== Segment start ==

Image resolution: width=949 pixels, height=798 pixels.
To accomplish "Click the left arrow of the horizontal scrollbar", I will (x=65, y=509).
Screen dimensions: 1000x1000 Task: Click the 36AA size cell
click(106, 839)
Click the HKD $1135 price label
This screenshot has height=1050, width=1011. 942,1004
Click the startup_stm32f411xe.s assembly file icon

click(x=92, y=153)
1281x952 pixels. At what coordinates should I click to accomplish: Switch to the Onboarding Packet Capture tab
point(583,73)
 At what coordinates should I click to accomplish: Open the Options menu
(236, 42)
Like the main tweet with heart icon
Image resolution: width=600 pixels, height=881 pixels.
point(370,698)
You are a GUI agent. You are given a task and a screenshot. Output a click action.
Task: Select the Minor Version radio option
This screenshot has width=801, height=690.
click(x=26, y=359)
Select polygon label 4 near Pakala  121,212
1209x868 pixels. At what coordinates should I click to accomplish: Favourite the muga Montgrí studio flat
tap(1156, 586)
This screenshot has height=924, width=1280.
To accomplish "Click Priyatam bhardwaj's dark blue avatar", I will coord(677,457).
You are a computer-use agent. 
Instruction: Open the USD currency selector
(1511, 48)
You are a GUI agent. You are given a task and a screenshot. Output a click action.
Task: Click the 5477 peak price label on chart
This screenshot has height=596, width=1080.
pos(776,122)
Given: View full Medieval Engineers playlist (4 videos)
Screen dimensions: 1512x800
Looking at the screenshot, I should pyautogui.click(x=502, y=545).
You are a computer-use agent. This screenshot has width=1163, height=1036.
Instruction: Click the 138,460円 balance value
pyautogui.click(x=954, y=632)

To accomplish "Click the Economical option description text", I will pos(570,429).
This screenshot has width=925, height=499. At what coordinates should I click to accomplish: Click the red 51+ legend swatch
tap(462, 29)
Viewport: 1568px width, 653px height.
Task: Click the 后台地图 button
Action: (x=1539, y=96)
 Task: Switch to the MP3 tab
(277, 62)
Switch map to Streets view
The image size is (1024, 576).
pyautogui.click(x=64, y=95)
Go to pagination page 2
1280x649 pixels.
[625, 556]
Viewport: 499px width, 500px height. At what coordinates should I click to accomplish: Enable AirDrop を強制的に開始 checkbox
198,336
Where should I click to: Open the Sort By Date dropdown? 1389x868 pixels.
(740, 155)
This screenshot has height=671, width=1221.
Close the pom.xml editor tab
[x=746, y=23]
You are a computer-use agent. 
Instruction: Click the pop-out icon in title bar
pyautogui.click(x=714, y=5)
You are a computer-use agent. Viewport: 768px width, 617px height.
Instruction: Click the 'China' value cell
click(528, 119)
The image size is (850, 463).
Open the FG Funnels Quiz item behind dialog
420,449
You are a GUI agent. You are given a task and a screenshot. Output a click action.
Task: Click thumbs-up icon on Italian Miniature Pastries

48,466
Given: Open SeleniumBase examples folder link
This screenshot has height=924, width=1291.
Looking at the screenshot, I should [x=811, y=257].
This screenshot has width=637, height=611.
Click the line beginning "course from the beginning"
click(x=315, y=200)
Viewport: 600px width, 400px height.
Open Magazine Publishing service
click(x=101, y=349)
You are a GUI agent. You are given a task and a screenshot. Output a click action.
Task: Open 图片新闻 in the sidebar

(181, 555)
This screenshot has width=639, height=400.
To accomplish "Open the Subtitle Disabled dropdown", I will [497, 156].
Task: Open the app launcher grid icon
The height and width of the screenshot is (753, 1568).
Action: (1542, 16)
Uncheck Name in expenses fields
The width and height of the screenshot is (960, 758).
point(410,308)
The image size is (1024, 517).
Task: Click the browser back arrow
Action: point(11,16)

== Segment end ==

__What you have to do__
Transcribe each line of the material without any alteration.

__Answer area__
Image resolution: width=949 pixels, height=798 pixels.
To accomplish "Click the left arrow of the horizontal scrollbar", I will (x=65, y=509).
Screen dimensions: 1000x1000 Task: Click the 36AA size cell
click(106, 839)
Click the HKD $1135 price label
This screenshot has height=1050, width=1011. 942,1004
Click the startup_stm32f411xe.s assembly file icon

click(x=92, y=153)
1281x952 pixels. At what coordinates should I click to accomplish: Switch to the Onboarding Packet Capture tab
point(583,73)
 At what coordinates should I click to accomplish: Open the Options menu
(236, 42)
Like the main tweet with heart icon
Image resolution: width=600 pixels, height=881 pixels.
point(370,698)
You are a GUI agent. You are given a task and a screenshot. Output a click action.
Task: Select the Minor Version radio option
This screenshot has width=801, height=690.
click(x=26, y=359)
Select polygon label 4 near Pakala  121,212
1209x868 pixels. At what coordinates should I click to accomplish: Favourite the muga Montgrí studio flat
tap(1156, 586)
This screenshot has height=924, width=1280.
To accomplish "Click Priyatam bhardwaj's dark blue avatar", I will coord(677,457).
You are a computer-use agent. 
Instruction: Open the USD currency selector
(1511, 48)
You are a GUI agent. You are given a task and a screenshot. Output a click action.
Task: Click the 5477 peak price label on chart
This screenshot has height=596, width=1080.
pos(776,122)
Given: View full Medieval Engineers playlist (4 videos)
Screen dimensions: 1512x800
Looking at the screenshot, I should pyautogui.click(x=502, y=545).
You are a computer-use agent. This screenshot has width=1163, height=1036.
Instruction: Click the 138,460円 balance value
pyautogui.click(x=954, y=632)

To accomplish "Click the Economical option description text", I will pos(570,429).
This screenshot has width=925, height=499. At what coordinates should I click to accomplish: Click the red 51+ legend swatch
tap(462, 29)
Viewport: 1568px width, 653px height.
Task: Click the 后台地图 button
Action: (x=1539, y=96)
 Task: Switch to the MP3 tab
(277, 62)
Switch map to Streets view
The image size is (1024, 576).
pyautogui.click(x=64, y=95)
Go to pagination page 2
1280x649 pixels.
[625, 556]
Viewport: 499px width, 500px height. At what coordinates should I click to accomplish: Enable AirDrop を強制的に開始 checkbox
198,336
Where should I click to: Open the Sort By Date dropdown? 1389x868 pixels.
(740, 155)
This screenshot has height=671, width=1221.
Close the pom.xml editor tab
[x=746, y=23]
You are a computer-use agent. 
Instruction: Click the pop-out icon in title bar
pyautogui.click(x=714, y=5)
You are a computer-use agent. Viewport: 768px width, 617px height.
Instruction: Click the 'China' value cell
click(528, 119)
The image size is (850, 463).
Open the FG Funnels Quiz item behind dialog
420,449
You are a GUI agent. You are given a task and a screenshot. Output a click action.
Task: Click thumbs-up icon on Italian Miniature Pastries

48,466
Given: Open SeleniumBase examples folder link
This screenshot has height=924, width=1291.
Looking at the screenshot, I should [x=811, y=257].
This screenshot has width=637, height=611.
Click the line beginning "course from the beginning"
click(x=315, y=200)
Viewport: 600px width, 400px height.
Open Magazine Publishing service
click(x=101, y=349)
You are a GUI agent. You are given a task and a screenshot. Output a click action.
Task: Open 图片新闻 in the sidebar

(181, 555)
This screenshot has width=639, height=400.
To accomplish "Open the Subtitle Disabled dropdown", I will [497, 156].
Task: Open the app launcher grid icon
The height and width of the screenshot is (753, 1568).
Action: (1542, 16)
Uncheck Name in expenses fields
The width and height of the screenshot is (960, 758).
point(410,308)
The image size is (1024, 517).
Task: Click the browser back arrow
Action: point(11,16)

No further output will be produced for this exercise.